Why do Wipro and Tech Mahindra both underperform TCS and Infosys in margins?
TCS and Infosys operate at structurally higher margins due to scale, a more optimised offshore delivery pyramid, and higher revenue per employee from complex large-deal work. Wipro and Tech Mahindra have historically carried more sub-contractor costs, a higher proportion of low-margin legacy contracts, and have invested more aggressively in capability building through acquisitions and new practices, which depresses near-term margins. Both companies have programmes to close this gap, but the margin improvement is measured in years rather than quarters.

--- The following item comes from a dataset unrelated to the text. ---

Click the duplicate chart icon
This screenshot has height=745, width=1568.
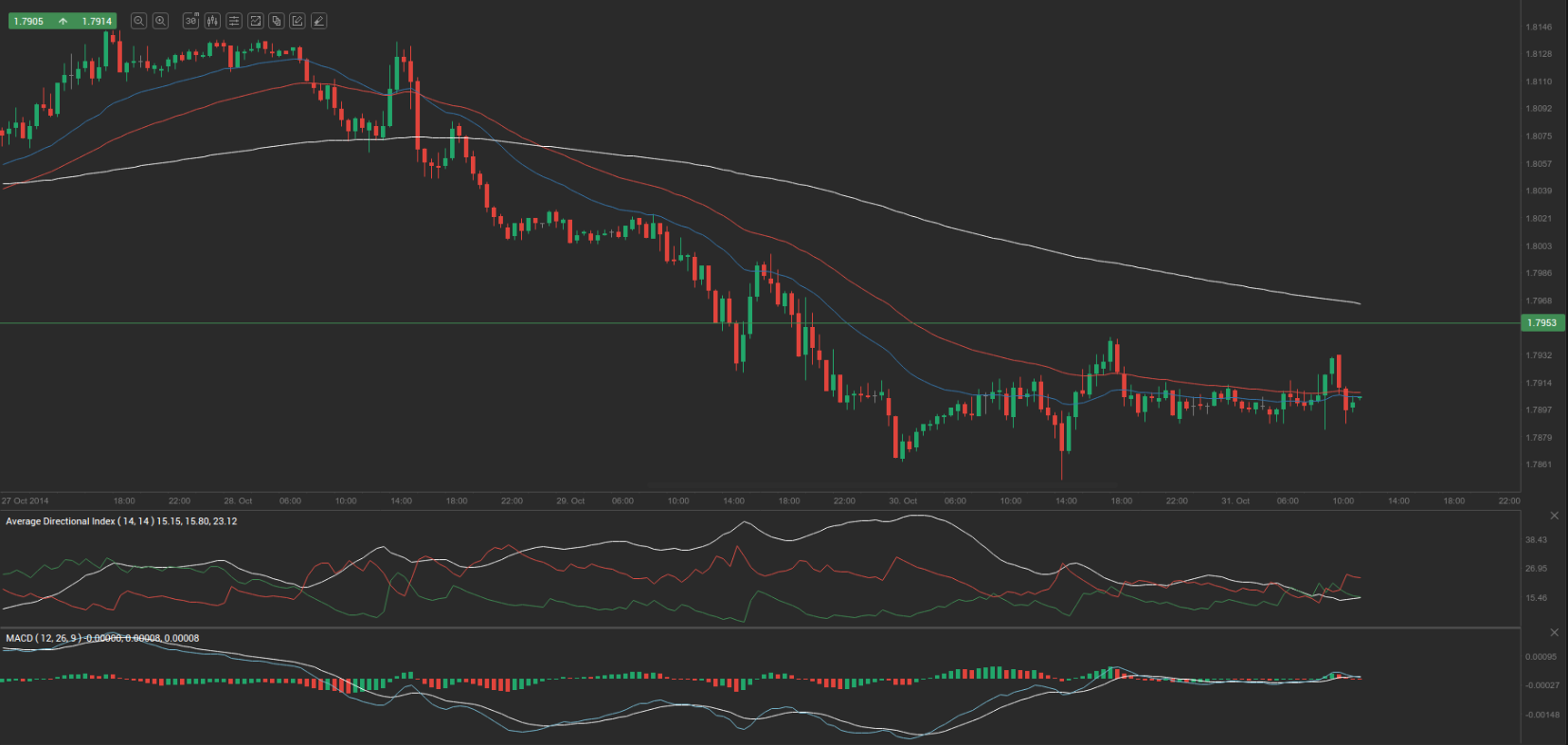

How does the global telecom capex cycle affect Tech Mahindra?
Tech Mahindra derives a significant portion of its revenues from telecom operators and equipment vendors (Ericsson, Nokia, tier-1 US carriers). When global telecom capex contracts -- as it did after the initial 5G buildout spending -- Tech Mahindra's revenue from this vertical contracts as well. Conversely, new capex cycles driven by 5G densification, Open RAN adoption, or network modernisation programmes benefit Tech Mahindra disproportionately relative to its more diversified peers. This makes the global telecom capex outlook a key driver of TECHM earnings forecasts.